*** Opening of Material for this task ***

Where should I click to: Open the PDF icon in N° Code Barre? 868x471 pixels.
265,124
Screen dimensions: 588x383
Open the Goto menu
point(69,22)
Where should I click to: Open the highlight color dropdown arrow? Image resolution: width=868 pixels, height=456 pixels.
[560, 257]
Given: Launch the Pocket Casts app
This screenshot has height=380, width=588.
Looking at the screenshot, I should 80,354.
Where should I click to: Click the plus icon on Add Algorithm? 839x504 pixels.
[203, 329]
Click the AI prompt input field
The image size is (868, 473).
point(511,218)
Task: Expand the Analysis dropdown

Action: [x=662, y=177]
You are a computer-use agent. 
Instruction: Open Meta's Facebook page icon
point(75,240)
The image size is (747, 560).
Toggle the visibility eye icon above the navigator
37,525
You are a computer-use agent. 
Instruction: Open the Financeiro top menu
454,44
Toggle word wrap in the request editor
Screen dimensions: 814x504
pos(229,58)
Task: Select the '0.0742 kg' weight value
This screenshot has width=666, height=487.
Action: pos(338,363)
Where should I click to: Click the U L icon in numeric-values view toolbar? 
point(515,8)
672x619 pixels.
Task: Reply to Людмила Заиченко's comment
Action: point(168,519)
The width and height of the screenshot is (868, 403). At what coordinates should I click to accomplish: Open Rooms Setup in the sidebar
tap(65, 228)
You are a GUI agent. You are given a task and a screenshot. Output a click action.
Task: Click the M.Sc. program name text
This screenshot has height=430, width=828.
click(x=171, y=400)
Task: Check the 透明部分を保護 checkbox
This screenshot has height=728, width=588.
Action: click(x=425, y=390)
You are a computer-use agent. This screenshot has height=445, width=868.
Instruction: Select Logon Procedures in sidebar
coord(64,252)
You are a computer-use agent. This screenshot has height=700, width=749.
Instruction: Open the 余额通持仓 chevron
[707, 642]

*** Close of Material for this task ***

__Exercise__: The line containing "You are a GUI" marks the start; retype it and each line after it through the end of the records above, exactly.

__Written response__:
You are a GUI agent. You are given a task and a screenshot. Output a click action.
Task: Click the M.Sc. program name text
This screenshot has height=430, width=828.
click(x=171, y=400)
Task: Check the 透明部分を保護 checkbox
This screenshot has height=728, width=588.
Action: click(x=425, y=390)
You are a computer-use agent. This screenshot has height=445, width=868.
Instruction: Select Logon Procedures in sidebar
coord(64,252)
You are a computer-use agent. This screenshot has height=700, width=749.
Instruction: Open the 余额通持仓 chevron
[707, 642]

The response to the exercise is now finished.